To that end, Ibrahim set up an internal societal impact team from a variety of disciplines. It meets the company’s core research teams to discuss the risks and affects of DeepMind’s work. “You have to continuously revisit the assumptions . . . and decisions you’ve made and update your thinking based on that,” she says.

She adds that “if we don’t have expertise around the table, we bring in experts from outside DeepMind. We have brought in people from the security space, privacy, bioethicists, social psychologists. It was a cultural hurdle for [scientists] to open up and say ‘I don’t know how this might be used, and I’m almost scared to guess it, because what if I get it wrong?’ We have done a lot to structure these meetings to be psychologically safe.”

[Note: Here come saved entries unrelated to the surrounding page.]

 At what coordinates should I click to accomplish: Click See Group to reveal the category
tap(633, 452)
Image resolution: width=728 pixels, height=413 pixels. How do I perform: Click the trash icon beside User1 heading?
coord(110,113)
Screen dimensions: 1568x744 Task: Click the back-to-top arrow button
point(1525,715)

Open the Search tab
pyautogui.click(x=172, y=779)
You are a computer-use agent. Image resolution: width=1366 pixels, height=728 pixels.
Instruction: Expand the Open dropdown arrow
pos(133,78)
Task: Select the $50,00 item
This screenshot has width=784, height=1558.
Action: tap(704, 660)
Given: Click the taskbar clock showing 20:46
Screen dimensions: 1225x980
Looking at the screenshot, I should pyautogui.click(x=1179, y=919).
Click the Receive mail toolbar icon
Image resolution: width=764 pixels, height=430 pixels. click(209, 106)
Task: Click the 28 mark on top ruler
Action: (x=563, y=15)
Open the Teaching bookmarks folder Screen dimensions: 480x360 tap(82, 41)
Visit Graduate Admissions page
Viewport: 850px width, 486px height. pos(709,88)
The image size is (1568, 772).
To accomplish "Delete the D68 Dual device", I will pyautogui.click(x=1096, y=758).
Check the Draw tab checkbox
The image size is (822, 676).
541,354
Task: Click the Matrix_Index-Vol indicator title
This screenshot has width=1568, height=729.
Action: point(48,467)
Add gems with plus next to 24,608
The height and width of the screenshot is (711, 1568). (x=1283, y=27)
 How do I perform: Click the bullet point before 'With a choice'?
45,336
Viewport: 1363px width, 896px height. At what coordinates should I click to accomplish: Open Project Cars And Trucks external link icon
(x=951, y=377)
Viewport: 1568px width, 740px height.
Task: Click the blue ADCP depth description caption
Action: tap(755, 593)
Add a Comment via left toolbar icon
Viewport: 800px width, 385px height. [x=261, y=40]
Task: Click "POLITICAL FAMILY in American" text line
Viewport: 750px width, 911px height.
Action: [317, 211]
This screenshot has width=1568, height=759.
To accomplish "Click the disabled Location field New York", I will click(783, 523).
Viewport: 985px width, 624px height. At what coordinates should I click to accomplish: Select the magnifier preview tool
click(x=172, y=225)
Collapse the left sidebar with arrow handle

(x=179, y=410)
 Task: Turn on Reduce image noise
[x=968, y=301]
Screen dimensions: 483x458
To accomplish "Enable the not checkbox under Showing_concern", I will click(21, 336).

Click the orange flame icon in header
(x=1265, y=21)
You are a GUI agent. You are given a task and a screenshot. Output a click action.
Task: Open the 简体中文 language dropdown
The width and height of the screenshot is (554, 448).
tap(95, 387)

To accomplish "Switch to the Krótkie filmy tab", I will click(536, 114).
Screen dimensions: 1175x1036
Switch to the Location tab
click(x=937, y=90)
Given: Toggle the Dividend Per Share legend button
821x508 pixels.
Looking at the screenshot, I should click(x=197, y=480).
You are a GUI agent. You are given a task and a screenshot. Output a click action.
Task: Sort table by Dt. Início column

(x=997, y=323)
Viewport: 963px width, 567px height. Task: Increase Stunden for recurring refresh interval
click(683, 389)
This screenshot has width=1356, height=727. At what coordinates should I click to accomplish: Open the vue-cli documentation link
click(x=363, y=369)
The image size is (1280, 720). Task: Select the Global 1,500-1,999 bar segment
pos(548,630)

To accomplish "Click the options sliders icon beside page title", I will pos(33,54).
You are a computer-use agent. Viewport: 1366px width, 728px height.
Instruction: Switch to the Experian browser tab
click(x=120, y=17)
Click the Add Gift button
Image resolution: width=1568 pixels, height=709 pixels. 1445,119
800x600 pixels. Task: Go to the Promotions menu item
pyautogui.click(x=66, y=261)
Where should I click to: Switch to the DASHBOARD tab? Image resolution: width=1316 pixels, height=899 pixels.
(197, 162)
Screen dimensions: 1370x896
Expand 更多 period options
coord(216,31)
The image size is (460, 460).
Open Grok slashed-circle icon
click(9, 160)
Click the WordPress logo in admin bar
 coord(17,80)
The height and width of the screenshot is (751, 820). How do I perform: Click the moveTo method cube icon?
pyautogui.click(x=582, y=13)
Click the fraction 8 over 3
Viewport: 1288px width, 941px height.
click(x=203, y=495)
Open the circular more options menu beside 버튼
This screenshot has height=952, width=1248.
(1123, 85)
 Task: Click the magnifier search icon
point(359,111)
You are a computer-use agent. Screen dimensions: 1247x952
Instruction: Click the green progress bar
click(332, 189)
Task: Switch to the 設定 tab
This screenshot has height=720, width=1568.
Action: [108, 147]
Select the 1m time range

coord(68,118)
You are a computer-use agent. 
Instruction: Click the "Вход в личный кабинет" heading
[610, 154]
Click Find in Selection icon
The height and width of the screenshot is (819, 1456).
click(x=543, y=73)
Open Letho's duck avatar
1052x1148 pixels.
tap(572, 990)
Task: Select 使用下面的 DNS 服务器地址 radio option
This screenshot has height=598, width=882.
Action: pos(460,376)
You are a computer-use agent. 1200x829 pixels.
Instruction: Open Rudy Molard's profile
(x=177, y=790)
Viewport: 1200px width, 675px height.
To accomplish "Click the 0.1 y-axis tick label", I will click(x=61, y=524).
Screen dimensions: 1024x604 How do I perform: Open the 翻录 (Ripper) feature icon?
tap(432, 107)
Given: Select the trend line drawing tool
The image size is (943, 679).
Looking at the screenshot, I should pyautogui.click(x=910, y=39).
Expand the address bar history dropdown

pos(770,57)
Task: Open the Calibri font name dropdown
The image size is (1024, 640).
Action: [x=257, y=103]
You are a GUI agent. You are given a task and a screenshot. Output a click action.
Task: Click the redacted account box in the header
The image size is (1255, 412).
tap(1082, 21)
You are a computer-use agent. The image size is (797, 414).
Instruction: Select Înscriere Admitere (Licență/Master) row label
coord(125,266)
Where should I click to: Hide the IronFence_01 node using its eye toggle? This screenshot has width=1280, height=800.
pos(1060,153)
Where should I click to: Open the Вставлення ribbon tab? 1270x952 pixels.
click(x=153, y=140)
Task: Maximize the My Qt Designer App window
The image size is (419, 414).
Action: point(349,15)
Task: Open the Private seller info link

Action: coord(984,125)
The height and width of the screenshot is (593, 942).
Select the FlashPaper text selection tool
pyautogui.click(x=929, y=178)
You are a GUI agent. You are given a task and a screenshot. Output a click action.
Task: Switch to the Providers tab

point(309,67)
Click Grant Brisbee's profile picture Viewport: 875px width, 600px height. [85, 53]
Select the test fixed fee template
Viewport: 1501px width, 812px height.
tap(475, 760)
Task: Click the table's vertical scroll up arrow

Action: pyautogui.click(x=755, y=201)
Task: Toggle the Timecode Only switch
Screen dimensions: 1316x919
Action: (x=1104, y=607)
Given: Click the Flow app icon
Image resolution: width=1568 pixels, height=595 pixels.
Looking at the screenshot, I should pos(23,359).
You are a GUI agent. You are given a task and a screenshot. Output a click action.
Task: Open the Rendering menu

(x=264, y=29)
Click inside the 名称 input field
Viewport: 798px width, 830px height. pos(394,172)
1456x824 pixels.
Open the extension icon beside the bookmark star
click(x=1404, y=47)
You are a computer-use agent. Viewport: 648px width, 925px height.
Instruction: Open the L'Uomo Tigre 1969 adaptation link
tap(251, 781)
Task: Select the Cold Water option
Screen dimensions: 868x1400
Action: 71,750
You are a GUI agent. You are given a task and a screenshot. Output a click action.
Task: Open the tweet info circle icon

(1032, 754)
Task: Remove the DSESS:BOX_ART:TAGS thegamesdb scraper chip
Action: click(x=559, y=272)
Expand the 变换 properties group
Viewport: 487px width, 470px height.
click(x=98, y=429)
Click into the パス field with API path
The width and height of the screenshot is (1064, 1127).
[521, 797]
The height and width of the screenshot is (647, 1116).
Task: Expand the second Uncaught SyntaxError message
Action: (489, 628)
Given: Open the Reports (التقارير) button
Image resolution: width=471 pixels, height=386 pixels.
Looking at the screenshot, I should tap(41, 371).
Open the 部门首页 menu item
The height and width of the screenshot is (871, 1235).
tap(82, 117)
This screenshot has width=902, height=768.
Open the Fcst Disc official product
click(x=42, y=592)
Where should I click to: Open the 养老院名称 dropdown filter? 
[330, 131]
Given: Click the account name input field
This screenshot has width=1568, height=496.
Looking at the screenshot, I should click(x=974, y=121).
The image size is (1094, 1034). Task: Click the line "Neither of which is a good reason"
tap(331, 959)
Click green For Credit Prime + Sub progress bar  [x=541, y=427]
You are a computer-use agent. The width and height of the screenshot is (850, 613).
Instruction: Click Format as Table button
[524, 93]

DeepMind has not always been cautious: in 2016, it developed a hyper-accurate AI lip-reading system from videos, with possible applications for the deaf and blind, but did not acknowledge the security and privacy risks to individuals. However, Ibrahim says DeepMind now places much more consideration on the ethical implications of its products, such as WaveNet, its text-to-voice system. “We did think about potential opportunities for misuse. Where and how could we mitigate them and limit the applications for it,” she says.

Ibrahim says part of the job is knowing what AI cannot solve. “There are areas it shouldn’t be used. For example, surveillance applications are a concern [and] lethal autonomous weapons.”

She adds: “I often describe it as a moral calling. Everything I had done prepared me for this moment, to work on the most advanced technology to date, and [on] understanding . . . how it can be used.”